Five Nairobi residents have gone to court to block the 47 governors from appearing before the Senate for interrogation over audit queries raised by the Auditor-General in annual financial reports.
The five argue that the decision by the Senate to subject the county chiefs to grilling, through the County Public Accounts and Investments Committee (CPAIC) is invalid, void and of no effect. because the task falls outside the House's constitutional mandate.
In the application filed at the High Court on Tuesday, the applicants argue that the Senate has usurped the powers of county assemblies as the task of interrogating governors over financial reports is not one of its functions as defined under article 96 of the Constitution.
"The Constitution provides that the governor is expressly answerable to the county assembly o issues of financial resource management, and by dint of Articles 6 (2) and 189 (1), the function needs to be exercised by the rightful authority," the five say in their pleadings.
Justice Pauline Nyamweya certified the case as urgent but declined to stop the governors from appearing before the committee to respond to queries raised in the Auditor-General's report.
"I have considered the application and the reasons offered in support of the urgency, and I am satisfied that the ex-parte applicants have demonstrated that this matter is urgent," the judge said.
She said, however, that the Senate and other respondents should be given time to respond before any orders are granted, noting the applicants will not suffer any prejudice if the summons are not suspended.
Justice Nyamweya directed the applicants to appear before Justice Jairus Ngaah on Wednesday for a mention and issuing of further directions.
The five petitioners are Charles Ongaro Kiage, a former officer at Auditor-General's office, Benson Orina Bosire, Richard Oseko Ogeto, William Kinanga Obaga and Jared Momanyi.
They argue that the decision by the Senate has led to imprudent use of public resources as there is duplication of roles between the Senate and county assemblies.
They further argue that the Auditor-General's financial reports on county governments are foreign to the Senate as they are prepared by the auditor's report and submitted to county assemblies in line with provisions of the article 229 and 226 of the Constitution.
"The conduct of the Senate has led Speakers of county assemblies to abdicate their role as mandated by the Constitution, which would have led to closer assessment and inquiry while serving the citizenry, development and enhancement of capacity to interrogate financial statements, budgets and audit reports, in contravention of Article 73."
While they note that the eight previous interrogations have been erroneous, they say there have been no noteworthy recommendations and that the interrogations are theatres for public embarrassment, potential extortion and muscle-flexing, hence not worthy of investment through public funds.
The petitioners want the court to issue a prohibition order stating that the Senate, whether acting as a committee or full plenary, cannot summon for questioning the 47 governors over the Auditor-General's reports.
They also want the court to declare that county assembly speakers, who have not periodically ensured their units debate the auditor's reports within the constitutional timelines, are in breach of the Constitution and therefore unfit to hold office.

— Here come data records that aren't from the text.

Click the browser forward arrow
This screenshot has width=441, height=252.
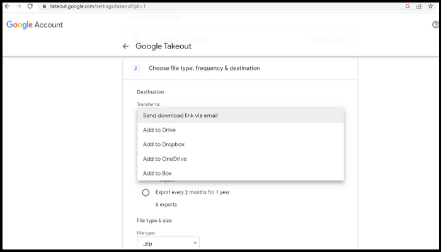[18, 6]
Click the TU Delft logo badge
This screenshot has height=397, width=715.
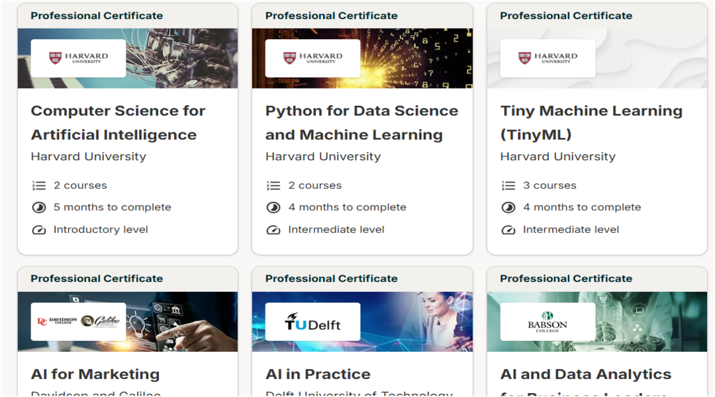312,322

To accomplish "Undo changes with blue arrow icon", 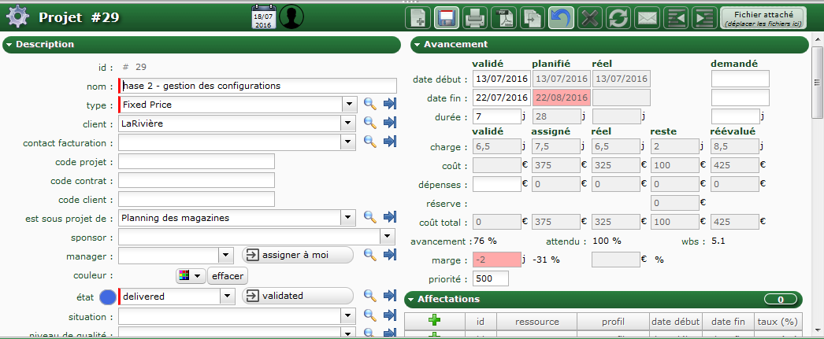I will point(561,17).
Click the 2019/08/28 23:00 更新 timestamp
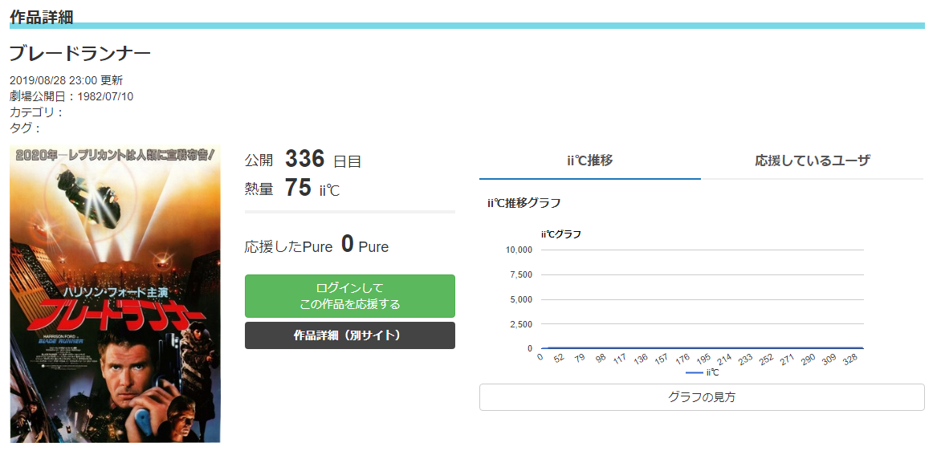 [66, 80]
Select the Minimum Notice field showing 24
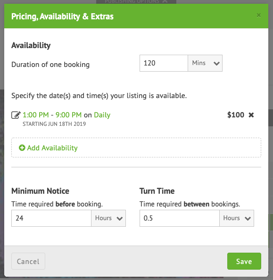 [x=51, y=218]
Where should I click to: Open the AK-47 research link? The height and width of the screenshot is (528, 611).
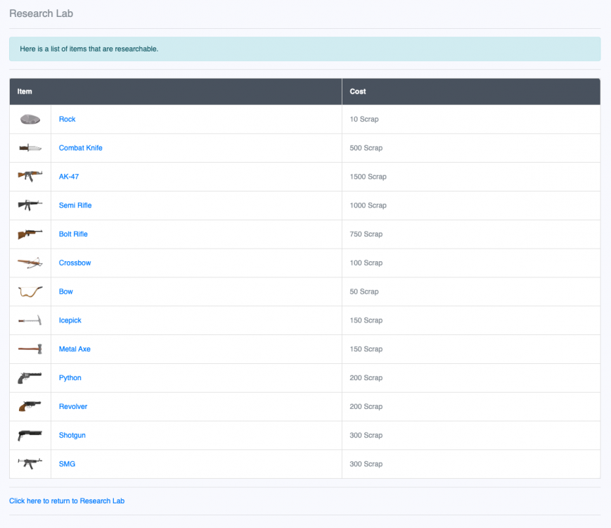click(69, 177)
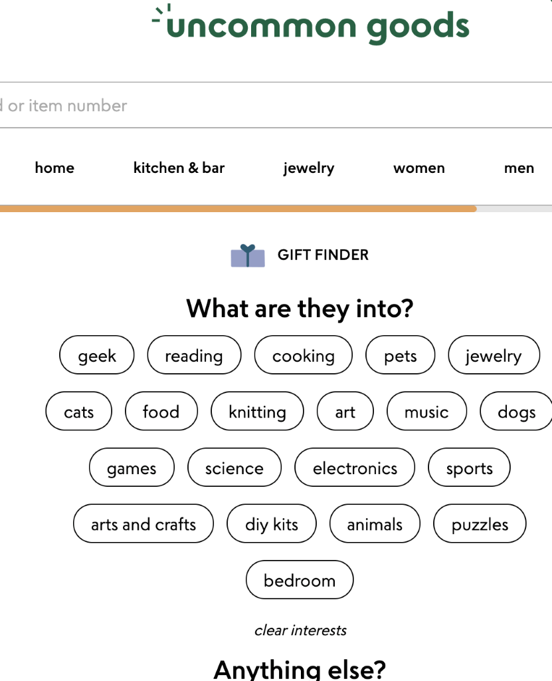The width and height of the screenshot is (552, 681).
Task: Click the Uncommon Goods logo
Action: 312,25
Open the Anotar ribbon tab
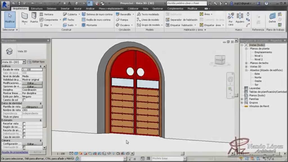The width and height of the screenshot is (288, 162). click(78, 9)
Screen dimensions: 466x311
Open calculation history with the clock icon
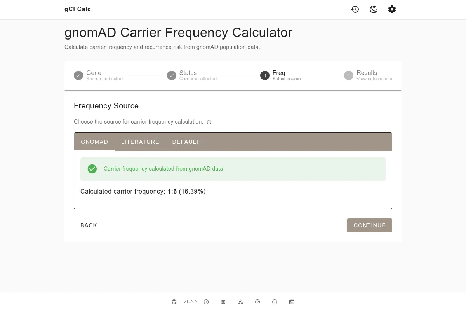click(355, 9)
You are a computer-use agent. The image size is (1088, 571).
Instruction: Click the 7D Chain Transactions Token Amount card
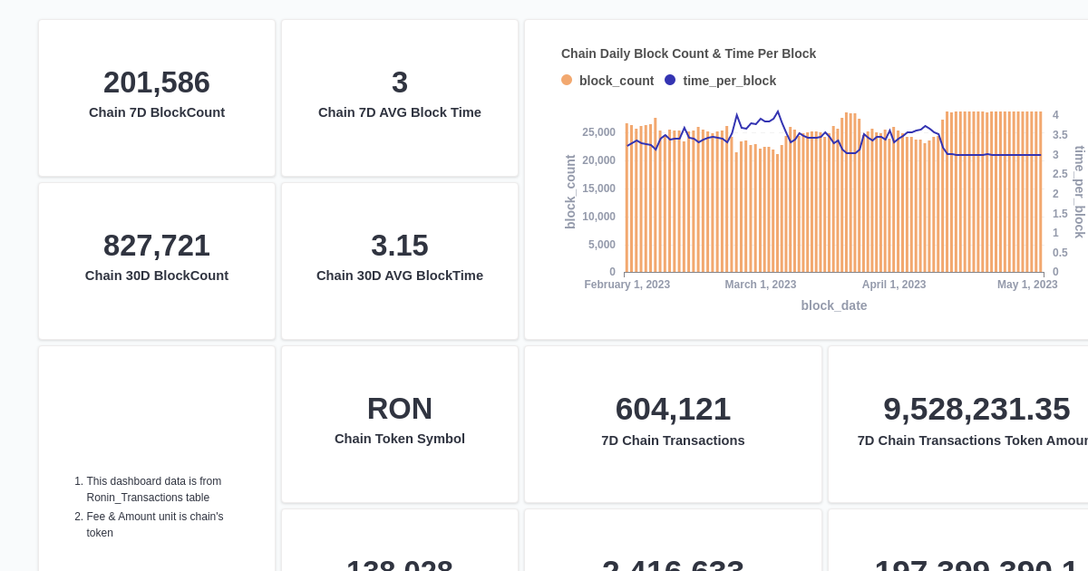tap(977, 423)
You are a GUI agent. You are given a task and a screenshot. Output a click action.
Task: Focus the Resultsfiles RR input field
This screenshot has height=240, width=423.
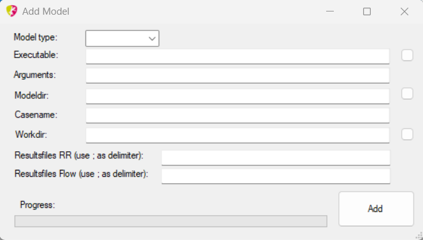point(276,158)
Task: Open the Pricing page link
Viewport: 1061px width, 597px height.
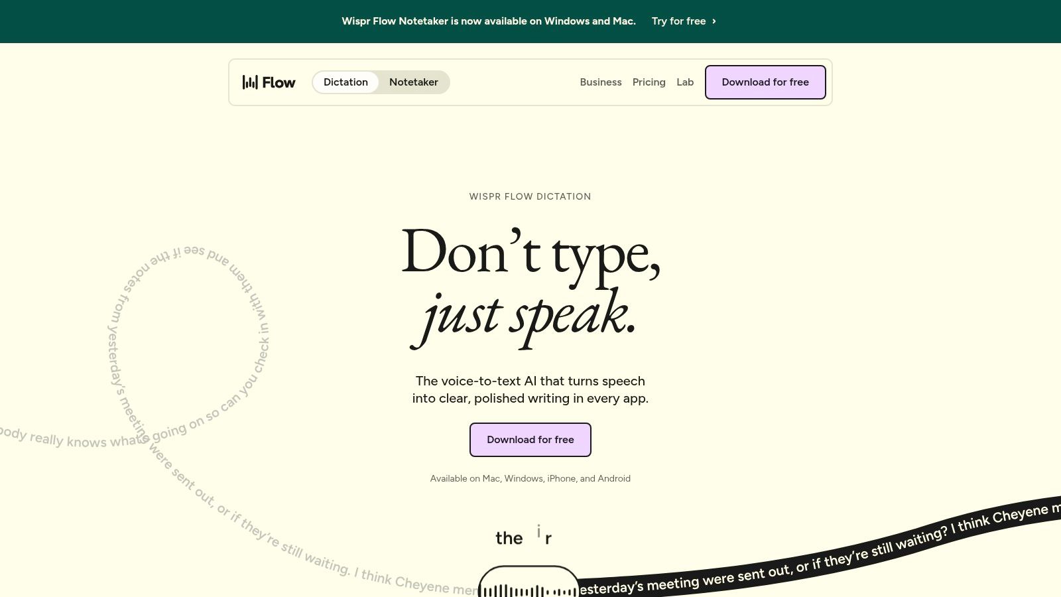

In 2017, Justice George Odunga ruled that the Senate, in carrying out its mandate of exercising oversight over national revenue allocated to the county governments, has the power to summon any person who, in its view, can shed light on how the said revenue is being utilised.
The aim is to ensure financial prudence and probity in use of county funds, Justice Odunga noted, adding such persons include governors.
He noted, however, that it is not mandatory for the governor to be summoned in all instances.